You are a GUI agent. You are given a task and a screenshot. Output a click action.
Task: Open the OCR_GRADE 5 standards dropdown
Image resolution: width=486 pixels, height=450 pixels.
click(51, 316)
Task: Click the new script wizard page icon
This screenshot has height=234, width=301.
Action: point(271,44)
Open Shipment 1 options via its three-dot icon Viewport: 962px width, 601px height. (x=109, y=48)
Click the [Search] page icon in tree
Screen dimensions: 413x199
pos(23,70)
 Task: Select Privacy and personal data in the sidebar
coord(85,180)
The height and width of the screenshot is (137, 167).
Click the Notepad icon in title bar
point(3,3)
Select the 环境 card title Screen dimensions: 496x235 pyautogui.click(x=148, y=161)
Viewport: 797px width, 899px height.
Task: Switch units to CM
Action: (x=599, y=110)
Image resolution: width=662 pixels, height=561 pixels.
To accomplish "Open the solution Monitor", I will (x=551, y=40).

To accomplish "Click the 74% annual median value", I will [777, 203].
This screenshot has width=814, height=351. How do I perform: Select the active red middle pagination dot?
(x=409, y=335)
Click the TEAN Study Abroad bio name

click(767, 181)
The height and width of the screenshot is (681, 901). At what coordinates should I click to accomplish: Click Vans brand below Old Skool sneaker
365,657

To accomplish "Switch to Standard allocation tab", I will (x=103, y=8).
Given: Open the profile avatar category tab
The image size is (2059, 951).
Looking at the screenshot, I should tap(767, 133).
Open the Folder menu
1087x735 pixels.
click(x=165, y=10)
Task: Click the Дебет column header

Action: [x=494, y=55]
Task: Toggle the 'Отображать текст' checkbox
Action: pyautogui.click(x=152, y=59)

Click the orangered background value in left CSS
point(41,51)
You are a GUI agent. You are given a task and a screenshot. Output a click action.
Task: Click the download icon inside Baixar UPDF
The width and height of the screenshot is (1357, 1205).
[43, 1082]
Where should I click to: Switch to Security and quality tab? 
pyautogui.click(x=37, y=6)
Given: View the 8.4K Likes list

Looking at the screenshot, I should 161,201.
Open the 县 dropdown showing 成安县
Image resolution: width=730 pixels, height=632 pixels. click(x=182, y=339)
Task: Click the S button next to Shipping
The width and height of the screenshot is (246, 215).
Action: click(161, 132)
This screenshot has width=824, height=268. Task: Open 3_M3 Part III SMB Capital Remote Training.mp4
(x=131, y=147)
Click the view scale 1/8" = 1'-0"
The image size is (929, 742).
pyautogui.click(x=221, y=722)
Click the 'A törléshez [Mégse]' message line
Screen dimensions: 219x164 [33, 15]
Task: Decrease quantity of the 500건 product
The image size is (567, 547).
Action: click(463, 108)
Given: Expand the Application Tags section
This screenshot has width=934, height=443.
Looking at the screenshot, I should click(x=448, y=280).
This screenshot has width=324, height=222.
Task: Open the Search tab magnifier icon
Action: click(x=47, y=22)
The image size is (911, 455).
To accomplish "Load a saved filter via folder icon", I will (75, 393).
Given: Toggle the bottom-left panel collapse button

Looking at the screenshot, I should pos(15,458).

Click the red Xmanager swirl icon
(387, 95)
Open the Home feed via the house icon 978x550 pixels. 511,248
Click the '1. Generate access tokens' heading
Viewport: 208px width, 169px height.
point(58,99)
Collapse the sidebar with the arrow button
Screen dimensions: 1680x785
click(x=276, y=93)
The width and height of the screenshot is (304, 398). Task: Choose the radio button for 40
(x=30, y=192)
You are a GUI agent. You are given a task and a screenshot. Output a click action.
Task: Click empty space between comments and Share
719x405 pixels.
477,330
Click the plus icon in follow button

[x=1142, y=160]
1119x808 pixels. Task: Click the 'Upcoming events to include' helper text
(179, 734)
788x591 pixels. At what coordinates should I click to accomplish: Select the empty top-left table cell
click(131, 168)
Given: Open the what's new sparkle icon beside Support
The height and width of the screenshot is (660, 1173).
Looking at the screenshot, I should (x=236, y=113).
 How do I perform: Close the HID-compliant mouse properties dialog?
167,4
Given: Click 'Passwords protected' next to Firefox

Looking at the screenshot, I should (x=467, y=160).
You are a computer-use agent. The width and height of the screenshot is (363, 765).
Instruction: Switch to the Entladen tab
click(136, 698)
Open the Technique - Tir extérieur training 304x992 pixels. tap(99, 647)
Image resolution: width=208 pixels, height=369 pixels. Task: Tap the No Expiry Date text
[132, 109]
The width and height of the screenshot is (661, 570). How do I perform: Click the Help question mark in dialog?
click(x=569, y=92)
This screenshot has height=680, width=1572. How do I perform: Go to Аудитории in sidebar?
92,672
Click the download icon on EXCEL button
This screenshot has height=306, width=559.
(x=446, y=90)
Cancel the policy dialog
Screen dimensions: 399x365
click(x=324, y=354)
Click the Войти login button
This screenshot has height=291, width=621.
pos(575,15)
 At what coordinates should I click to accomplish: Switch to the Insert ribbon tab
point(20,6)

====================

• [Required action]: The response should be the lines from the one containing "788x591 pixels. At" through the last line of the data, set down exactly and with no other line.

• [Task answer]:
788x591 pixels. At what coordinates should I click to accomplish: Select the empty top-left table cell
click(131, 168)
Given: Open the what's new sparkle icon beside Support
The height and width of the screenshot is (660, 1173).
Looking at the screenshot, I should (x=236, y=113).
 How do I perform: Close the HID-compliant mouse properties dialog?
167,4
Given: Click 'Passwords protected' next to Firefox

Looking at the screenshot, I should (x=467, y=160).
You are a computer-use agent. The width and height of the screenshot is (363, 765).
Instruction: Switch to the Entladen tab
click(136, 698)
Open the Technique - Tir extérieur training 304x992 pixels. tap(99, 647)
Image resolution: width=208 pixels, height=369 pixels. Task: Tap the No Expiry Date text
[132, 109]
The width and height of the screenshot is (661, 570). How do I perform: Click the Help question mark in dialog?
click(x=569, y=92)
This screenshot has height=680, width=1572. How do I perform: Go to Аудитории in sidebar?
92,672
Click the download icon on EXCEL button
This screenshot has height=306, width=559.
(x=446, y=90)
Cancel the policy dialog
Screen dimensions: 399x365
click(x=324, y=354)
Click the Войти login button
This screenshot has height=291, width=621.
pos(575,15)
 At what coordinates should I click to accomplish: Switch to the Insert ribbon tab
point(20,6)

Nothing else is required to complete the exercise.